I feel you! I just had twins born last Thursday and am worried for them too. Each day it has been upper 90's. Earlier this summer I lost a baby to what I believe to be heat stroke, so I am more cautious now about the heat. It sounds like you are taking some good steps in the right direction. I put a fan in my barn too, but with the high daytime temps, it's almost like a heater blowing on them. Most of the time, the babies get behind something and not in front of the fan until it gets late in the evening when temps cool down. They seem to prefer the bare dirt floor to any bedding material I put down. My kids also prefer to find a nice shady spot outside the barn as well. You might consider freezing a gallon jug of water and putting in front of the fan or in the pen with your goats. Maybe put some ice in their water if it's hot to cool it down and encourage them to drink. Electrolytes in their water would be a good idea too. It's important to keep them from dehydrating. Also, keep them (newborns) out of the direct sun, especially if they are a dark solid color. My little kid I lost got separated in a small pasture from mom and sibling when she was only a day old. It didn't take long for her to overheat in the direct sun as temps were in the upper 90's. I try not to have babies in the heat of the summer as well, but sometimes things happen!
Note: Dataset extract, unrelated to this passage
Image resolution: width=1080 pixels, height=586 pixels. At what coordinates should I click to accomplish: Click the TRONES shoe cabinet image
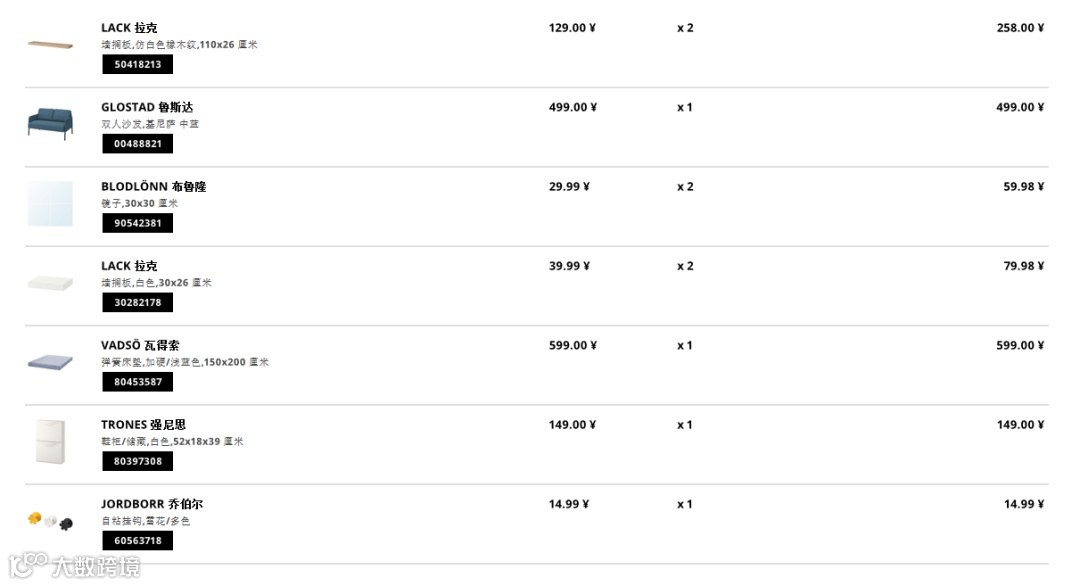click(x=50, y=441)
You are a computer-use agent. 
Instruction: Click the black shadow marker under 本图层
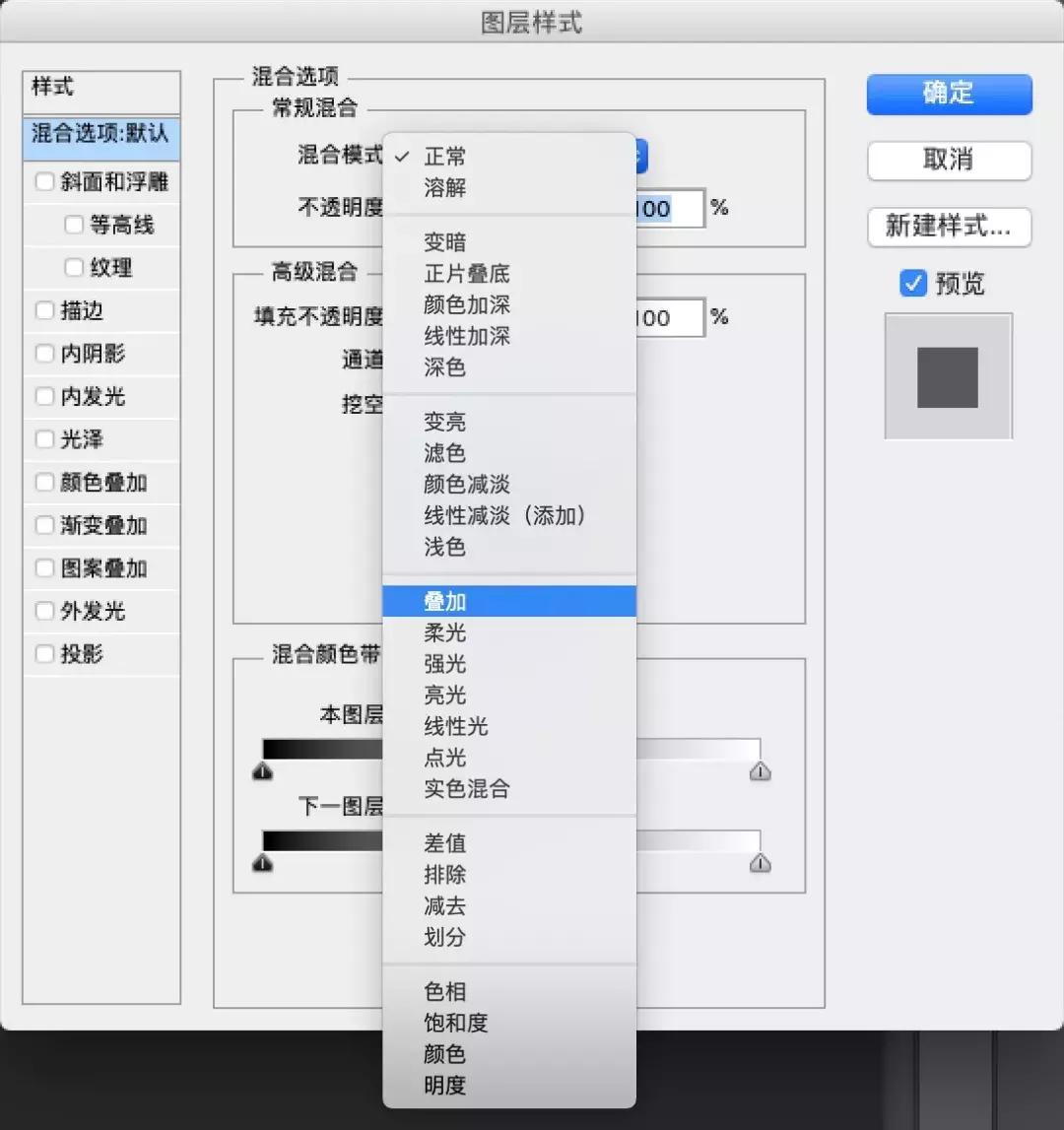coord(262,773)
Best wishes and come on October!


----------



## Moers kiko boars (Apr 23, 2018)

Ive had kidds in 90°+ heat. I took 2 liter pop bottles filled 1/2 full & froze them solid. Then lay a small towel over them close to the kids. The ice will cool the towel & the ground close to the the kidds. Ive seen the kidds lay over the towel, and some sleep next to the bottles. I laid about 6 out. 
The fans always helps. Good luck!


----------



## Artisan Acres (Apr 4, 2020)

These are great suggestions! I’m freezing water now. Do kids get diarrhea or other things if over heated?


----------



## Moers kiko boars (Apr 23, 2018)

I dont know about the diarhea. I do know they pant and can die from the heat. Be sure and keep water around. I use dog waterers with a shallow tray, so they wont drown if they fall in. I put ice in the large water tank,so if they lean into it its cool, and water is cool for Mama goat.


----------



## iron.mountain.creek.farm (Jun 14, 2021)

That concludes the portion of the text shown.